Reproduce the entries from the beginning through the line containing "Action: coord(261,116)", including that line. Leave the pictures out of your copy.

═══ Supplied information

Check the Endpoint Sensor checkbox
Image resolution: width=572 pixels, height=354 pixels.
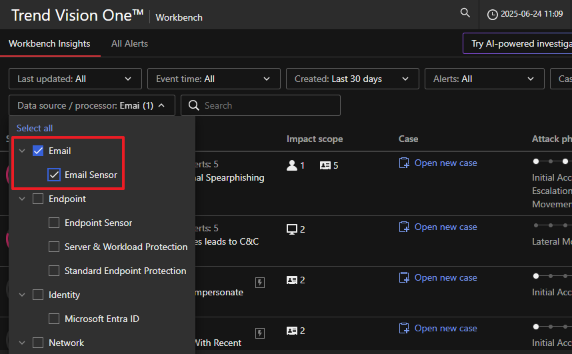tap(54, 223)
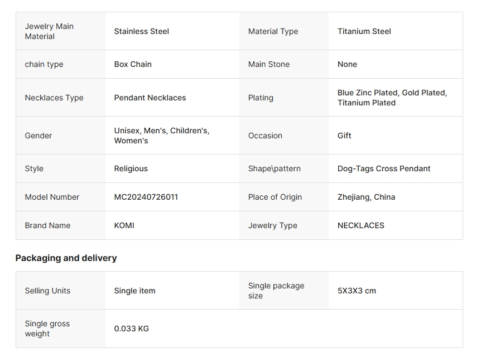Click the Packaging and delivery heading
The image size is (486, 352).
coord(66,258)
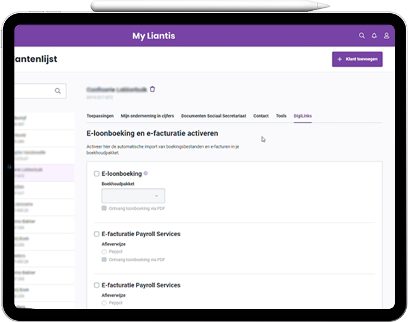The image size is (408, 322).
Task: Select the Contact tab
Action: coord(261,116)
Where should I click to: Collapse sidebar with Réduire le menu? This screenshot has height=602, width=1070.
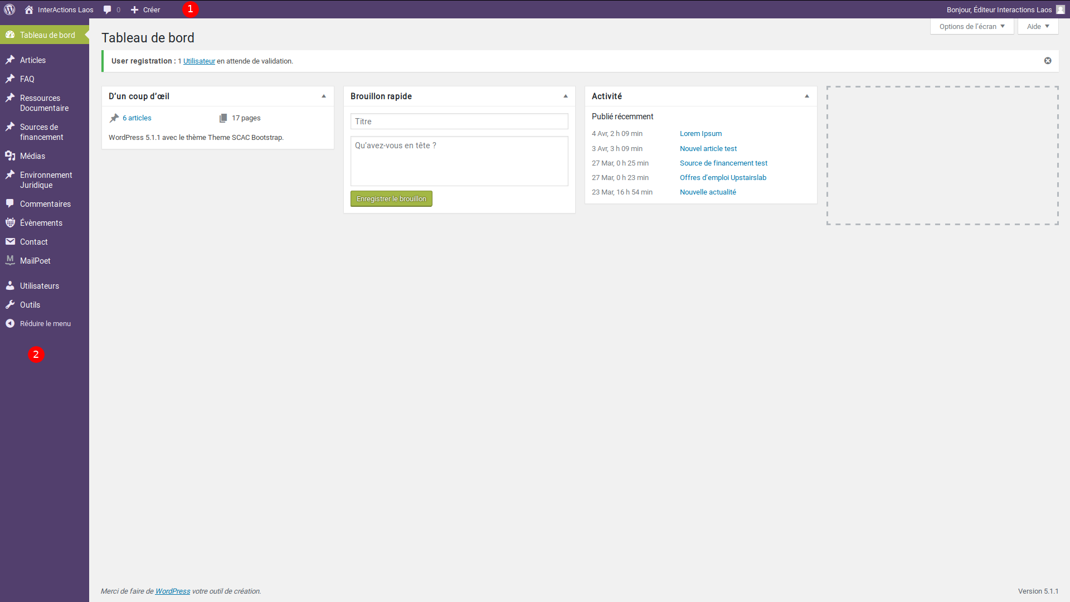pos(45,324)
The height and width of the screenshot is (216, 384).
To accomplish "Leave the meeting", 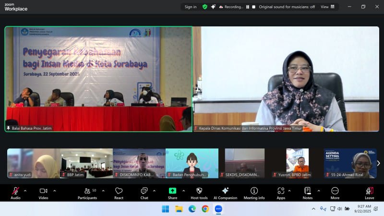I will coord(369,192).
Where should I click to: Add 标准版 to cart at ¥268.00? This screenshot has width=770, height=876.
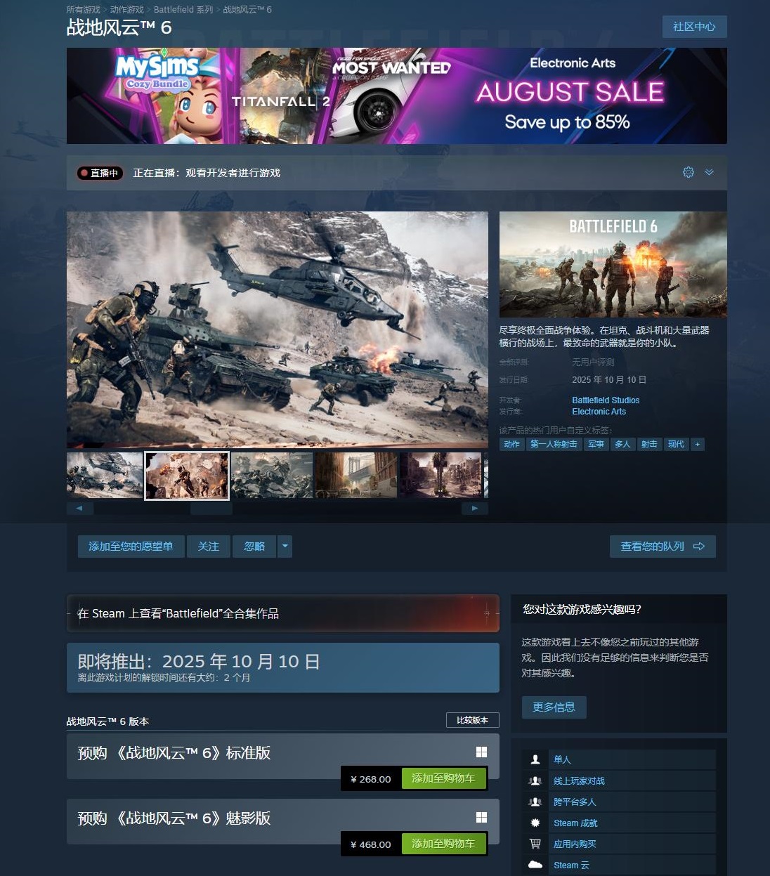pyautogui.click(x=443, y=778)
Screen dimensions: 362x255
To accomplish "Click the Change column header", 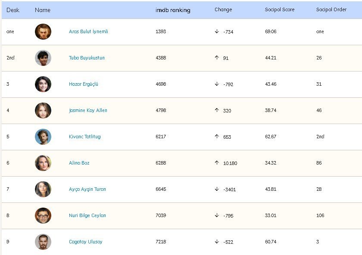I will pos(223,10).
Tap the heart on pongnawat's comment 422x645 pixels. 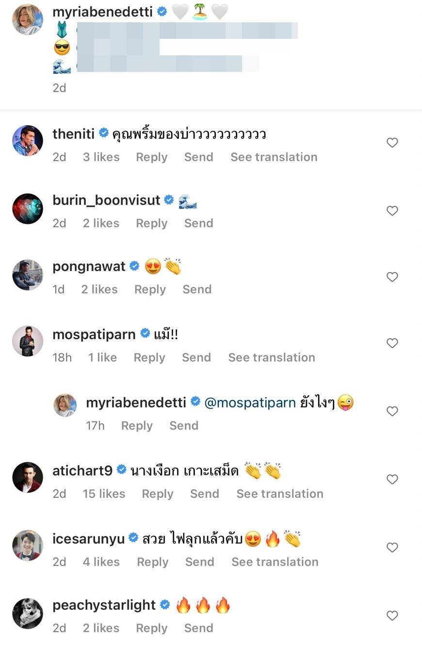click(392, 277)
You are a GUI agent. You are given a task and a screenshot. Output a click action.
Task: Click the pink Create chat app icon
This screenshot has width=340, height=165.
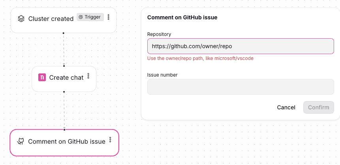(42, 77)
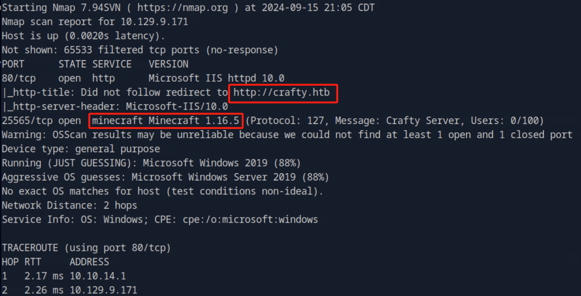Viewport: 581px width, 296px height.
Task: Click the Microsoft IIS httpd 10.0 text
Action: point(216,78)
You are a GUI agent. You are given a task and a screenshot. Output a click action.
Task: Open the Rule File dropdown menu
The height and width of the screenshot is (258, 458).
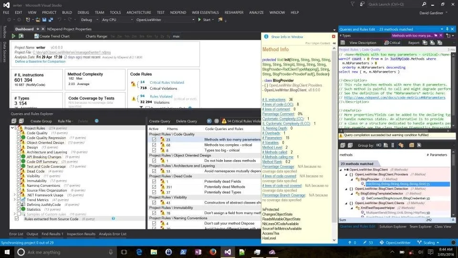(65, 121)
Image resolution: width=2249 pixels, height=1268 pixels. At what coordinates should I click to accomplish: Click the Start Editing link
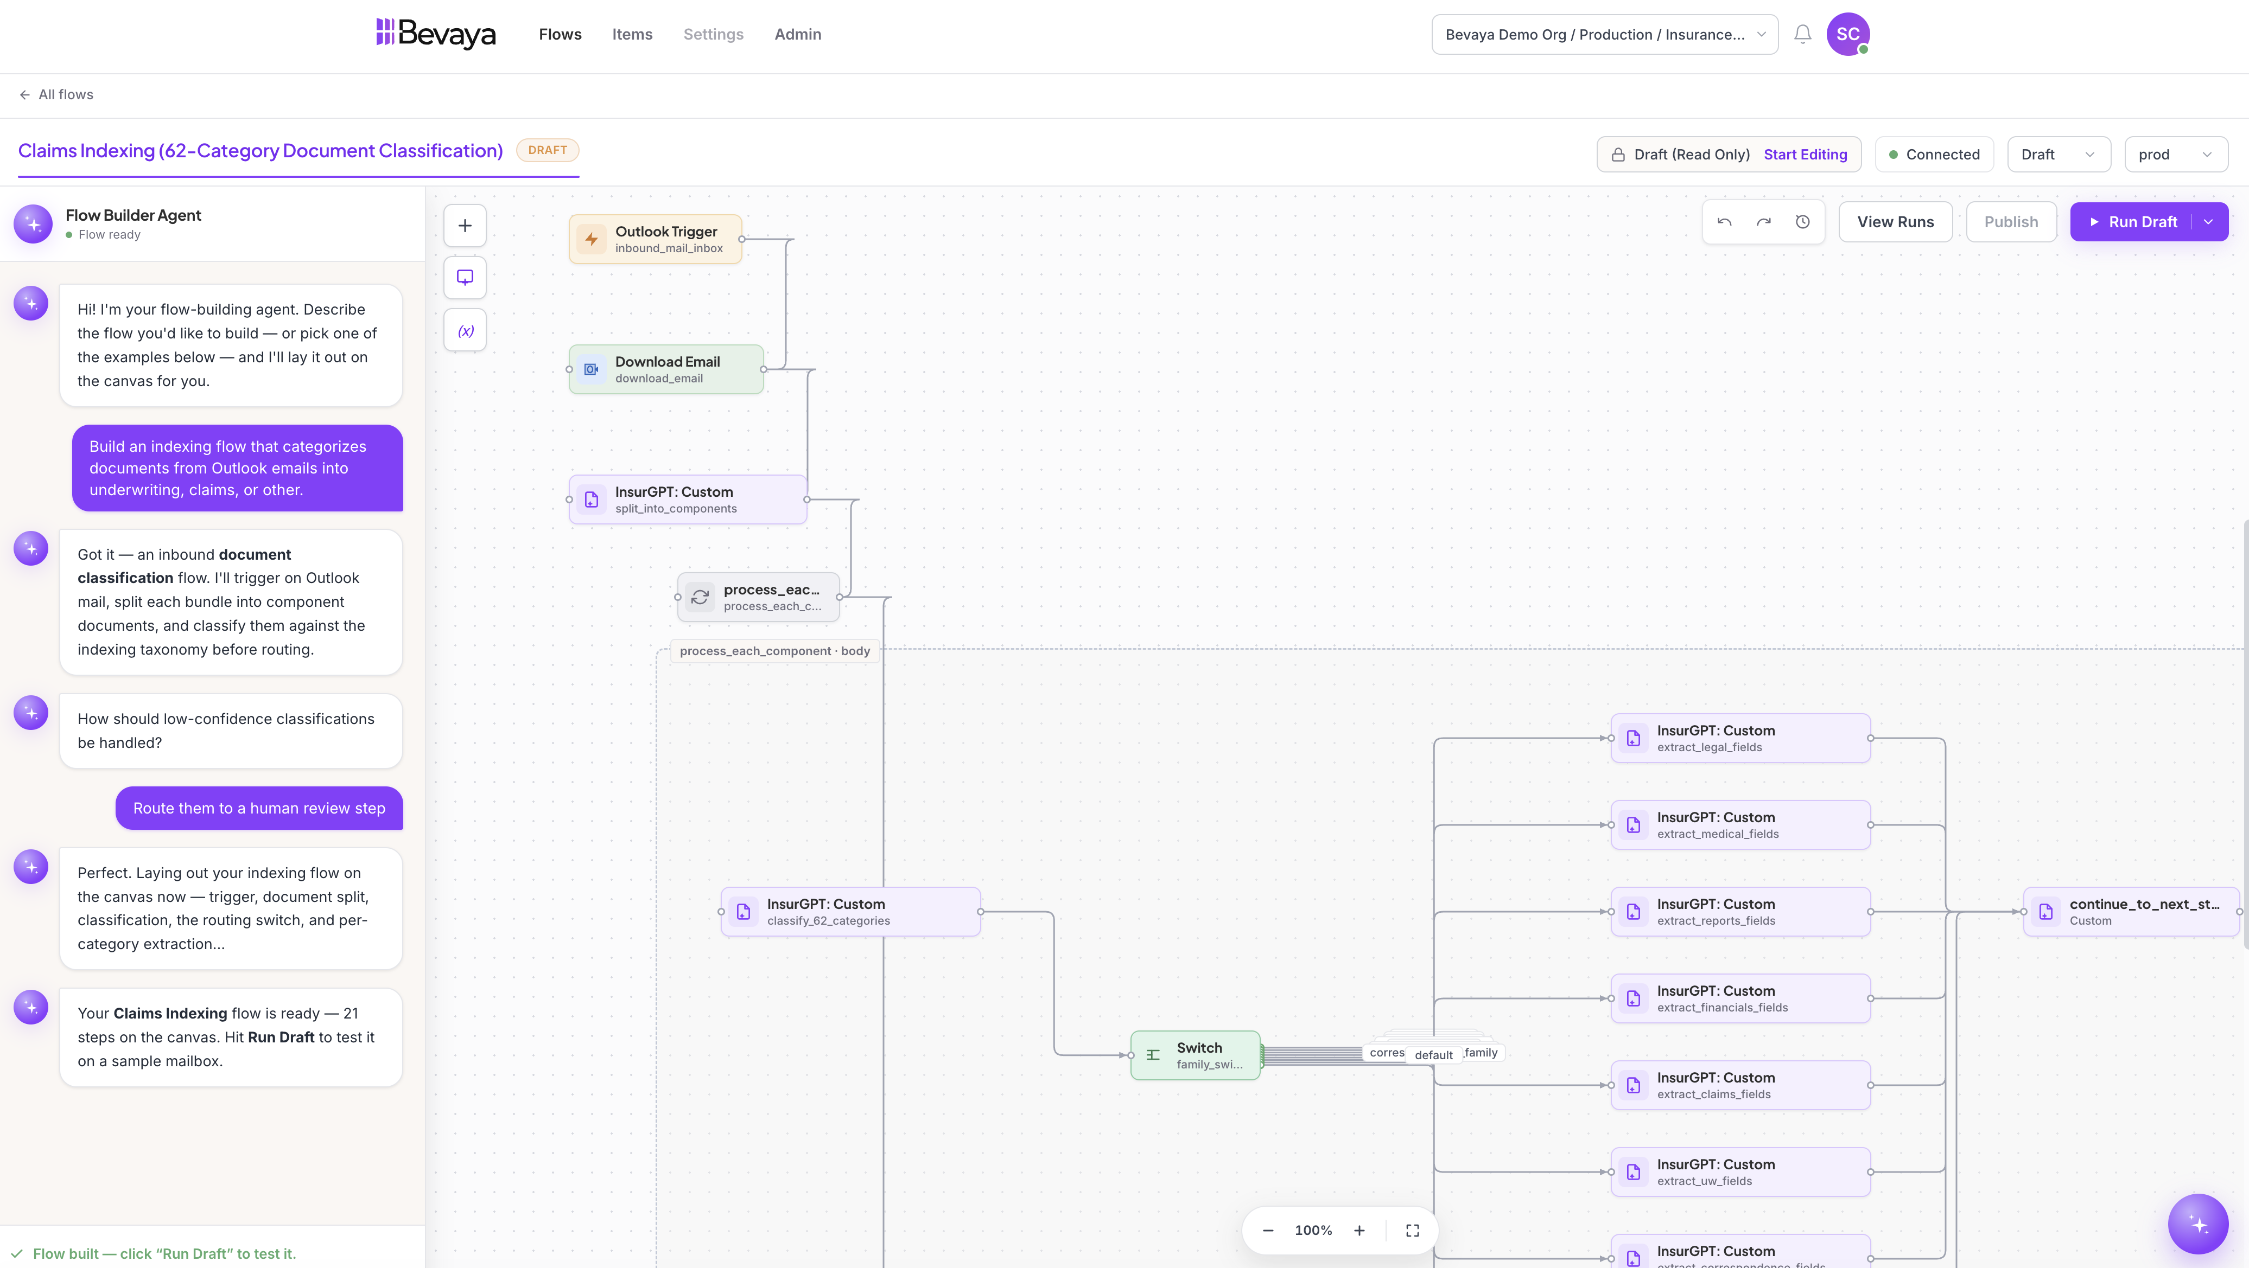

══════

■ **Task response**:
Check the Endpoint Sensor checkbox
Image resolution: width=572 pixels, height=354 pixels.
tap(54, 223)
Click the Packaging and delivery heading
The image size is (486, 352).
coord(66,258)
The image size is (408, 322).
Task: Select the Contact tab
Action: coord(261,116)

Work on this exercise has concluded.